Kultur im Rathaus: "Nur die Liebe quält..."
Mit der Liebe beschäftigten sich Simone Röbern und Stefan Keim im St. Töniser Rathaus.
St. Tönis. Wenn zwei Thesen aufeinander treffen, dann führt das unweigerlich zu Diskussionen. Dass solche mehr als unterhaltsam sein können, bewiesen am Wochenende die beiden Schauspieler Simone Röbern und Stefan Keim im St. Töniser Rathaus. Unter dem Titel „Nur die Liebe quält . . .“ nahmen sie als rivalisierende Doktortitelträger die größten Liebesgeschichten der Welt unter die Lupe. Ihre These dabei: Liebe vergeht.
Je höher der Grad der Romantik in einer geschlechtlichen Beziehung, je höher die Wahrscheinlichkeit des Scheiterns, sagt sie. Er hält dagegen: Love, Love, Love — mehr Liebe wagen. Ein Schlagabtausch vom Feinsten, der in der Antike mit Zeus und Hera startet, die Keim für das glückliche Liebespaar schlechthin hält.
Doch Röbern sieht das alles anders: Poseidon betreibt bei ihr eine Tauchschule und wohnt in einer WG, in die Zeus einzieht. Dort kocht er Gyros mit Zwiebeln, um seine Miete abzuarbeiten, bevor er auf Hera trifft. Die wiederum baut eine vernunftorientierte Beziehungsbasis auf und ist als Paartherapeutin unterwegs.
Nach den mythologischen Helden versucht es Keim mit Romeo und Julia, deren Liebe gar nicht tragisch mit dem Tod geendet habe. „In Wahrheit haben sie überlebt, geheiratet und viele Kinder bekommen“, lautet seine These. Wie das aussehen könnte, demonstrieren die beiden auf herrliche Art und Weise.
Die baldige Silberhochzeit steht ins Haus, vier Kinder stressen Julia, die ihren Job als Zahntechnikerin für die Familie aufgegeben hat. Zu allem Übel schwänzelt auch noch ein verliebt philosophierender Romeo um sie herum. Dabei begegnen Romeo und Julia dem Bofrost-Mann genauso wie Cleopatra, die auf dem Markt Eselsmilch kauft. Und auf einmal sind die Beiden bei der Schulter zum Anlehnen.

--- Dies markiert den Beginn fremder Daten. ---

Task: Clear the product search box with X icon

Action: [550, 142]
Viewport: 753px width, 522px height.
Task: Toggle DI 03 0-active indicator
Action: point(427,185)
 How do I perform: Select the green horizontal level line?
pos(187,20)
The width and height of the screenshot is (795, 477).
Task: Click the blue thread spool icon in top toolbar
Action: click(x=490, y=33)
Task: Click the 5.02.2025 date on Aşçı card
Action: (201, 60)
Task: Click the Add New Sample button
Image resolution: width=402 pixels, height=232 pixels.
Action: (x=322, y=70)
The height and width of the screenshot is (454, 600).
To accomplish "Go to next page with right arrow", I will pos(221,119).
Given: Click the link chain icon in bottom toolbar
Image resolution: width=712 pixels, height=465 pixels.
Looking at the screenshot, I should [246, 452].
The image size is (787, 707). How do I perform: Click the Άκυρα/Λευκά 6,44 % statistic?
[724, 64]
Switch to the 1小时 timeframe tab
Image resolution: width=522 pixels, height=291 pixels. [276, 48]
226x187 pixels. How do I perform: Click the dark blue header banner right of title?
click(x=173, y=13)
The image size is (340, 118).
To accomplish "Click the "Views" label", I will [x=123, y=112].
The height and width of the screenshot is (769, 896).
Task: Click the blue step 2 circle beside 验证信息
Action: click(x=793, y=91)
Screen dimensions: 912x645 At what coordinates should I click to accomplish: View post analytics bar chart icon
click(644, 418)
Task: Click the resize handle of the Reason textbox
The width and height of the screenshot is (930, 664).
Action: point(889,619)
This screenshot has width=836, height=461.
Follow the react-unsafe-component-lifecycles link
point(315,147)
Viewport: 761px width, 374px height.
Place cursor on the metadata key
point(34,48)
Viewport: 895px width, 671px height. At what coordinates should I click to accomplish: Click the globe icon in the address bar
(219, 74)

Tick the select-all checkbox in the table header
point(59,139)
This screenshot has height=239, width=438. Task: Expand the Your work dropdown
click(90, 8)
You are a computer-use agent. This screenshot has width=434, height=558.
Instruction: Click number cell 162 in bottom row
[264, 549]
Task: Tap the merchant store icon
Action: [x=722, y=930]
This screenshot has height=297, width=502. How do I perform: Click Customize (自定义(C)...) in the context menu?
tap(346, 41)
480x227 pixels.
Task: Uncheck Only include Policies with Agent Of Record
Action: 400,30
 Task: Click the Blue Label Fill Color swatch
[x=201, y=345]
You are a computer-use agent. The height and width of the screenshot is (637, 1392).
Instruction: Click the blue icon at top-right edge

„Nicht jeder Mann hat eine Schulter für alle Fälle“, stellt Röbern fest. Doch wer ist welcher Schultertyp? Die Halteschulter, die starke Schulter, die Migräneschulter, die Verlass-mich-nicht-Schulter, die kalte Schulter — schließlich gibt es reichlich.
Immer wieder müssen die Besucher herzlich auflachen und spontaner Applaus setzt ein. Keim im Mittelalter mit seinem Minnegesang, den er auch gleich demonstriert. Spontan versteht sich.
Die Wörter, drei an der Zahl, gibt das Publikum vor. Was Keim, kniend in Minneposition, aus „Wirtschaftskrise“, „Hosenträger“ und „Rosen“ macht lässt kein Auge trocken. Faust und sein Gretchen, Kaiser Franz Josef und seine Sissy — Pärchen folgte auf Pärchen. Beziehungen werden von beiden nach ihrer jeweiligen These analysiert und das teilweise sogar musikalisch.
Ein Abend, bei dem der veranstaltende Verein „Kultur im Rathaus St. Tönis“ wieder einmal zeigte, dass er das richtige Händchen für die Programmauswahl hatte.